If you were like me as a kid, then when it came to Goosebumps – you couldn’t read them because your mother was in a rotating number of cults that saw various things as satanic. Disney, Goosebumps, women. All evil.
So I would sneak places to read things and go to a friend’s house to watch the good stuff we couldn’t see at home, like Goosebumps- although I was probably more into the Scary Stories to Read in the Dark books.
So of course I wanted to see the Goosebumps movie, stunted childhood and all that. I was excited to see what was what.
The set-up is simple: New kid is in like with his female neighbor who is isolated in the house alone with her father, Jack Black. He thinks she’s in trouble one day, cops don’t beleive him, so goes to rescue her and finds a bookshelf filled with locked original editions of Goosebumps stories. He busts one open and . . all teen versions of hell break loose. They then have to put all these creations back in the book. Oh, and there’s a spring formal type dance going on. And the cops are imbeciles because. . .of course. Our hero can’t be a hero if the cops do their jobs.

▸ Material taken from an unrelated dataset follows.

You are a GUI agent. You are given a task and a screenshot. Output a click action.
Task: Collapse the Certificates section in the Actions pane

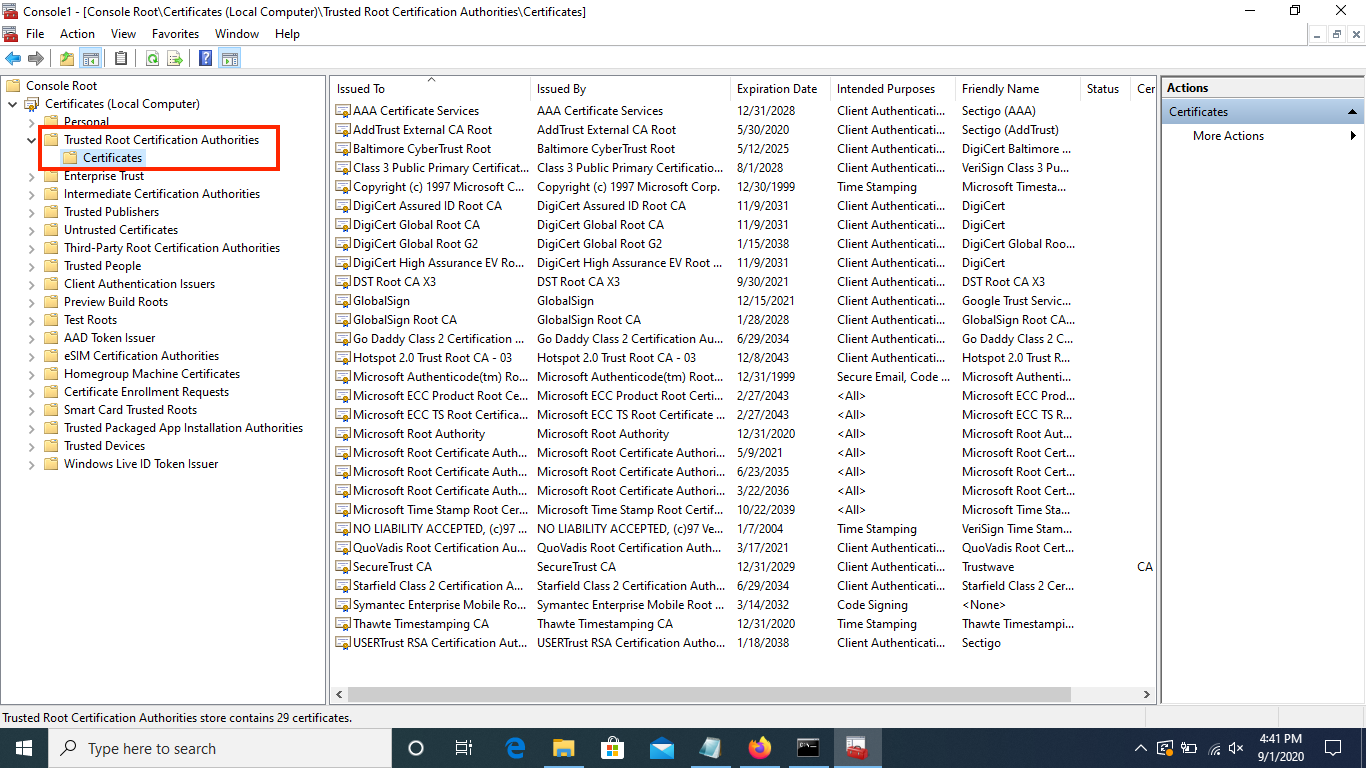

The Good: Special effects were fun. There was some humour throughout, as well. The action moved, as did the story, so I wasn’t really bored. It’s a cross between kind of many movies of the type. Some Jumanji, that one with Brendan Fraser where the books come to life, monster movies. It also felt like a continuation of Cabin in the Woods- what happens when all the monsters are released, but those from daycare first. There is a not nice nod to Stephen King, or a couple jokes at his expense. An extended sequence involving garden gnomes was well done and way creepy, which was nice. Jack Black voices Slappy, the Ventriloquist dummy so close to Mark Hamil’s Joker that I had to look up who the voice was. So that was wonderfully creepy if confusing.
I think the nods were done well and there were probably tons of ‘easter eggs’ for those who read the books or grew up on them. It might also be more a case of jokes being the pointing out of nostaligic things rather than real jokes, but I definitely laughed at spots.
The Bad: Jack Black as RL Stine. Someone at work was talking about the movie today and asking what his accent was supposed to be besides annoying and I had no idea. It’s annoying. He leads with his chest and you just want to smack him throughout. Some of the throwbacks end up feeling recycled and thus boring. Obvious product placement, most notably in a scene where, for some reason, they decide to go to a grocery store on the way to the school. Oh look at that name of a hipster popcorn they fling into! look how the camera lingers on the packages of food with incredibly clear and well-lit labels! How wonderful! Parts of the story too (and this is a story about a story, ultimately) are so incredibly predictable BUT since this is middle-grade literature, I let that part pass. Kids and adults who just want background stuff will have a fine time with this (and I did have a fine time with this part of it).
The Female: This is where it gets troublesome. There are four women in the film:
The mom. She is played by Amy Ryan, so great in The Office. And here she is – the mom. She moves her male child to this little town where she has a job and after the death of her husband. This is her existence.
The Aunt. Another wasted talent in Jillian Bell. Love her! And she is attacked by a demonic poodle. But she is defined by her desire for a man. That’s her ‘character trait.’ She talked about wanting a man, then meet’s Jack Black’s RL Stine and number exchange. Poof.
Hanna AKA The Love Interest. I liked Hanna at first. Yes, she was the flirty neighbor with a secret but she was fighting with the boys. But, in a troublesome move, she is a creation of RL Stine. Oh no! So she loses her corporality a couple times in the film, then sacrifices herself to go back in a book when all creatures have to go. So, we have a toughish female and she was created by the main adult male. Who then recreates her because teen boy hero misses her. She kisses him, he wins the prize, a woman written just for him. Yeah.
The newbie cop. She’s a newbie cop. A male cop is treating her like a child. She gets frozen.
This made the movie more troublesome for me. I didn’t think about representation or anything like that as a kid and now don’t wonder as much about all these feelings of worthlessness and inadequacy and not mattering. Sure, psycho mom had a large part in it but not seeing myself, my gender as anything of value on screen hurts. Here the three women are all defined only in relationship to men. There is nothing of them in the characters, no personal thing to make them human. The closest to a fleshed out character is written to be that teen male fantasy, literally. What does this say to young girls? How can they view this? Who is there to step into and role play if you want to identify not as a male. *sigh* I am really becoming more aware about portrayals here, and this wasn’t good.
Oh, and apparently in this entire town besides there only being four females, there is no one who isn’t white. So there’s that too. If there was an extra who wasn’t white, I must have blinked.